Ab Version 4.5 können Gateways NAT-Informationen über einen Remote-Syslog-Server oder über Telegraf an das gewünschte Ziel exportieren. Mit den gestreamten NAT-Informationen können Operatoren den ursprünglichen Absender für jeden NAT-Flow ermitteln.

Voraussetzungen

  • Nur Operatoren und Partner können den Gateway NAT-Eintrag Syslog konfigurieren. Gewährt ein Operator einem Partner Zugang zur Gateway-Verwaltung, kann der Partner den NAT-Eintrag Syslog konfigurieren.
    Hinweis: Es können maximal zwei Remote-Syslog-Server pro Gateway verwendet werden.
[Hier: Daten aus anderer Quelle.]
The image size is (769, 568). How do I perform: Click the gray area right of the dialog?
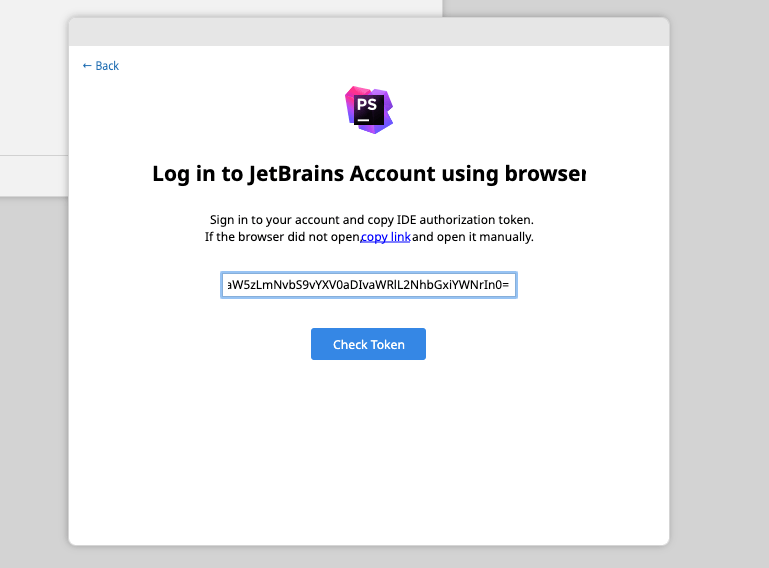click(719, 284)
Verfahren (über Remoteserver)

Um Syslog-Einstellungen für Gateways über einen Remoteserver zu konfigurieren, führen Sie die folgenden Schritte aus.
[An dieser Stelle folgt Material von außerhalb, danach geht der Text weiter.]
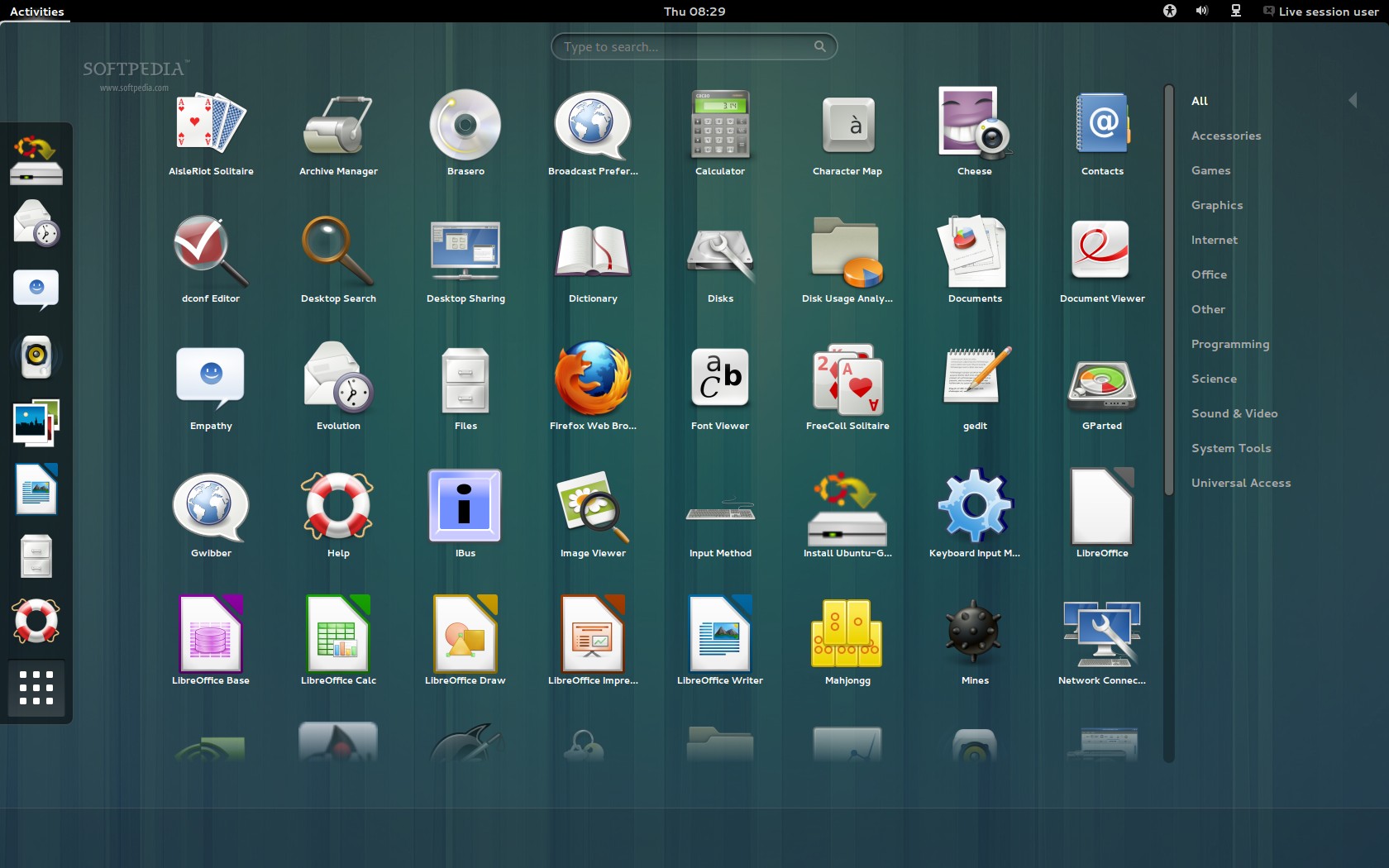Viewport: 1389px width, 868px height.
Task: Click the Show Applications grid in dock
Action: (x=36, y=688)
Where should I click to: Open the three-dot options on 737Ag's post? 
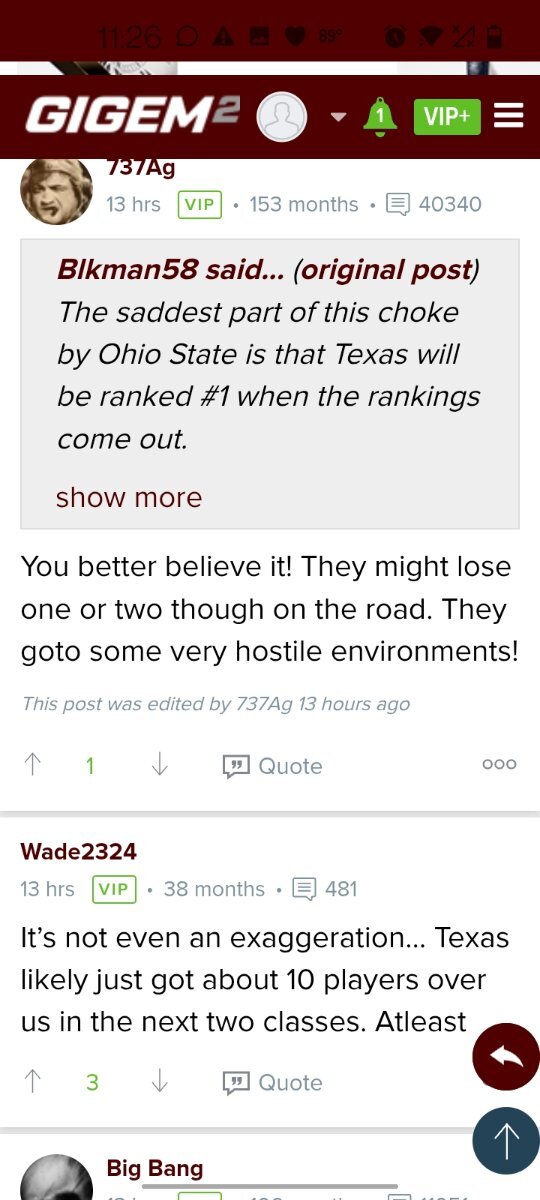[499, 764]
  1. Wechseln Sie in SD-WAN Orchestrator zu Gateways.

    Die Seite SD-WAN Gateways wird angezeigt.

  2. Wählen Sie ein Gateway aus, um den NAT-Eintrag Syslog zu konfigurieren.

    Die Seite „Einstellungen konfigurieren (Configure Settings)“ für das ausgewählte Gateway wird angezeigt.

  3. Scrollen Sie nach unten bis zum Bereich Syslog-Einstellungen (Syslog Settings).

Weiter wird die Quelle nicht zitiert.